Back to McKibben and planetary genocide. Bill describes how this predisposition of elites to view you and me as cattle to be herded, distracted and managed, took on new meaning with the ‘money men’ cult that surrounded Ayn Rand and her ‘virtue of selfishness” government is bad, selfishness is good, watch out for yourself, solidarity is a trap, taxes are theft, you are not the boss of me, it doesn’t matter who gets hurt as long as it is not me, which included Alan Greenspan, Ronald Reagan and his secretary of commerce, William Verity, who kept a Rand quote on his desk: “All the codes of ethics they’ll try to ram down your throat are just so much paper money put out by swindlers to fleece people.”
The lists of Rand acolytes Bill describe include Alan Greenspan, Margret Thatcher, the Clintons, the Koch brothers, Mitt Romney, and a litany of fossil fuel and Silicon Valley CEOs too numerous to mention. McKibben notes that Altruism was perhaps the dirtiest word in Rand’s vocabulary, a sure sign of moral weakness. Donald Trump has called Rand’s The Fountainhead his favorite book. “It relates to business and beauty and life and inner emotions,” he told USA Today. “That book relates to… everything.”
For all his love of Ayn Rand, he [Trump] ran what sounded more like a democratic campaign; on health care, for instance, he said, “We’re going to have insurance for everybody. There was a philosophy in some circles that if you can’t pay for it, you don’t get it. That’s not going to happen with us.” In fact, he promised, “Everybody is going to be taken care of much better than they’re taken care of now.” But as we now know, Trump was simply bringing something new to the game; not a clever messaging, but brazen lying.
And arriving in Washington with no existing ideology except feeding his narcissism and enriching family values, Trump proved to be the perfect president finally to enact the full government-hating agenda. Robert Mercer, who funded not only Trump’s campaign but also Cambridge Analytica… is a classic Randian. As one of his colleagues explained, “Bob believes that human beings have no inherent value other than how much money they make… He thinks the less government the better. And if the president is a bozo? He’s fine with that. He wants it all to fall down… We have made more progress in the last five years than I had in the last 50,” Charles Koch told his fellow billionaires in 2017.

> Exercise set:
**1)** Translate this sentence from the passage on Ayn Rand's influence into Spanish: "Donald Trump has called Rand's The Fountainhead his favorite book."
**2)** Write out the part of the passage on Ayn Rand's influence between "And arriving in" and "billionaires in 2017.", inclusive.
**3)** Summarize the passage on Ayn Rand's influence in two sentences.
The lines that follow aren't needed for any of this work.

> Recorded information:
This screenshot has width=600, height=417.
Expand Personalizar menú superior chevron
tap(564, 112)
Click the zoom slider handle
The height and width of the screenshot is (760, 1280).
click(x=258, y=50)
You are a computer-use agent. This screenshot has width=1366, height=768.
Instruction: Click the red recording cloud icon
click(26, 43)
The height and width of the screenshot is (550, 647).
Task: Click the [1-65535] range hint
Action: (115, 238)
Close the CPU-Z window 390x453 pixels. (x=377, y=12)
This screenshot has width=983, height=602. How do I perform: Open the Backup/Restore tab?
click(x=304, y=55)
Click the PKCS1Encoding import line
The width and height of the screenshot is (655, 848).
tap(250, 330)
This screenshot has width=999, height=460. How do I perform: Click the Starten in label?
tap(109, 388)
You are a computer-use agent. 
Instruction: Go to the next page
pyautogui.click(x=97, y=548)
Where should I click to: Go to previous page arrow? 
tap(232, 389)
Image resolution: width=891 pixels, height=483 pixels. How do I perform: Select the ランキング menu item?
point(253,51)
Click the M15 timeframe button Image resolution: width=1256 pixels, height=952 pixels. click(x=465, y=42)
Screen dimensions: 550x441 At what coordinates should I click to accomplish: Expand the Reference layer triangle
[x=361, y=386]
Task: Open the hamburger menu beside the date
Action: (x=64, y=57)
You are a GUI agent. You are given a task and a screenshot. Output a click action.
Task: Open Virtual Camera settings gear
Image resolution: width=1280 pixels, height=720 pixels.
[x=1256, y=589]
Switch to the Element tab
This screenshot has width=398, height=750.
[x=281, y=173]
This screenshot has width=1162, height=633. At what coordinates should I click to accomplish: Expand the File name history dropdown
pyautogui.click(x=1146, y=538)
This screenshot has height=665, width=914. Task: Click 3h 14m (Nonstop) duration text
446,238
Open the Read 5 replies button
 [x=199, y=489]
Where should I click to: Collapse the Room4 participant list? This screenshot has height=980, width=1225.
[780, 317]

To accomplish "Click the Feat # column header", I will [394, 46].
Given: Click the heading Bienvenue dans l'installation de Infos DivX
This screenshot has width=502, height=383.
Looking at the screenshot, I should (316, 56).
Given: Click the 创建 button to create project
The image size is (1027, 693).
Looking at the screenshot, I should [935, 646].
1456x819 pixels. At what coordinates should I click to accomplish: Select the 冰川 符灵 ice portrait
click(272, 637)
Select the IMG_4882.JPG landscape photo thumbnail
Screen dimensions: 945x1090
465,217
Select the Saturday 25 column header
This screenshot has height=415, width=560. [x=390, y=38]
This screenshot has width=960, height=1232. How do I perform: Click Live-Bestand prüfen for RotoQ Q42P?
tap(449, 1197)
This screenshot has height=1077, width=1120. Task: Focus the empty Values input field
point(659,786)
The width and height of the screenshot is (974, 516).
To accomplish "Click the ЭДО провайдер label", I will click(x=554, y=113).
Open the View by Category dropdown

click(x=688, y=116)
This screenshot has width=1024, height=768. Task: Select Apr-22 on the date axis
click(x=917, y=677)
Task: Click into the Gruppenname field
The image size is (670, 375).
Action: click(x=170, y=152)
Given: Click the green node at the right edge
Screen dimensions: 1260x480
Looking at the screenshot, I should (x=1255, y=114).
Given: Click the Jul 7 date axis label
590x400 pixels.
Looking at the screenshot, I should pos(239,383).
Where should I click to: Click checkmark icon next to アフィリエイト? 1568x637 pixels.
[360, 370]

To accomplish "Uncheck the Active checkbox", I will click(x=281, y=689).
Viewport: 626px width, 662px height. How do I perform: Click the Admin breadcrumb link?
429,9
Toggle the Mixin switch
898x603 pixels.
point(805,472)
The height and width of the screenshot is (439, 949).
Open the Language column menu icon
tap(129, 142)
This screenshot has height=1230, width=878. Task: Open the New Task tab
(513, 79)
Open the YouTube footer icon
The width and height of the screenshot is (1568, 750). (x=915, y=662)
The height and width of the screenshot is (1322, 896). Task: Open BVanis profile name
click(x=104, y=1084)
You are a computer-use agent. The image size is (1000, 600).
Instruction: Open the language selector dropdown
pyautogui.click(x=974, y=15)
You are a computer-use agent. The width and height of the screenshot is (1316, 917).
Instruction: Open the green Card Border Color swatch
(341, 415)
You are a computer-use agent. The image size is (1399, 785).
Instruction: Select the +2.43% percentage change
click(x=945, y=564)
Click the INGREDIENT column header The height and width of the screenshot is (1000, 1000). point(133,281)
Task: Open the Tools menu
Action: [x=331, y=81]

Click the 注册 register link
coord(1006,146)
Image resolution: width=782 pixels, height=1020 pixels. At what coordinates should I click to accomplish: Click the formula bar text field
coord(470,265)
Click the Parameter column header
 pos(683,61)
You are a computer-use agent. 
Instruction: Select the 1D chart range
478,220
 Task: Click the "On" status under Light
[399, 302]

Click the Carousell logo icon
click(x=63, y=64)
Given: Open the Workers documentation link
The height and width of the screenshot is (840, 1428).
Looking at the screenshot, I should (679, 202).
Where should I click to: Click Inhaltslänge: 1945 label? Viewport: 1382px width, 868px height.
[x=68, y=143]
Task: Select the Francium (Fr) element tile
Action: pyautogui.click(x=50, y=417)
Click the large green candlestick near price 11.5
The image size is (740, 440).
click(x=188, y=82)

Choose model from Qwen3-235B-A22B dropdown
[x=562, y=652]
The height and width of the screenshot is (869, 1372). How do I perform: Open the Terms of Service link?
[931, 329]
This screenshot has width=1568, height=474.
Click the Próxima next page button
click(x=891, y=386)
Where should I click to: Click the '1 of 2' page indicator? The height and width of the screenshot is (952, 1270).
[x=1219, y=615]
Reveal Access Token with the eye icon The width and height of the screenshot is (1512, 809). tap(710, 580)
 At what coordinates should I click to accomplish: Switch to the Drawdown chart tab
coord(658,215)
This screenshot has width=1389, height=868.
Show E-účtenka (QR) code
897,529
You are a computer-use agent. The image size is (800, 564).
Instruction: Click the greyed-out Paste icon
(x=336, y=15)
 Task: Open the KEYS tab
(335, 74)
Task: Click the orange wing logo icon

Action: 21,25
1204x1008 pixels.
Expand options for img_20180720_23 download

> Answers by item:
**1)** Donald Trump ha dicho que El manantial, de Rand, es su libro favorito.

**2)**
And arriving in Washington with no existing ideology except feeding his narcissism and enriching family values, Trump proved to be the perfect president finally to enact the full government-hating agenda. Robert Mercer, who funded not only Trump’s campaign but also Cambridge Analytica… is a classic Randian. As one of his colleagues explained, “Bob believes that human beings have no inherent value other than how much money they make… He thinks the less government the better. And if the president is a bozo? He’s fine with that. He wants it all to fall down… We have made more progress in the last five years than I had in the last 50,” Charles Koch told his fellow billionaires in 2017.

**3)** Drawing on McKibben, the passage describes a "money men" cult around Ayn Rand's "virtue of selfishness," whose followers it says included Alan Greenspan, Ronald Reagan, the Clintons and the Koch brothers. It reports that Donald Trump called The Fountainhead his favorite book and promised insurance for everybody, which it calls brazen lying, and it presents Robert Mercer, a funder of Trump's campaign, as a classic Randian.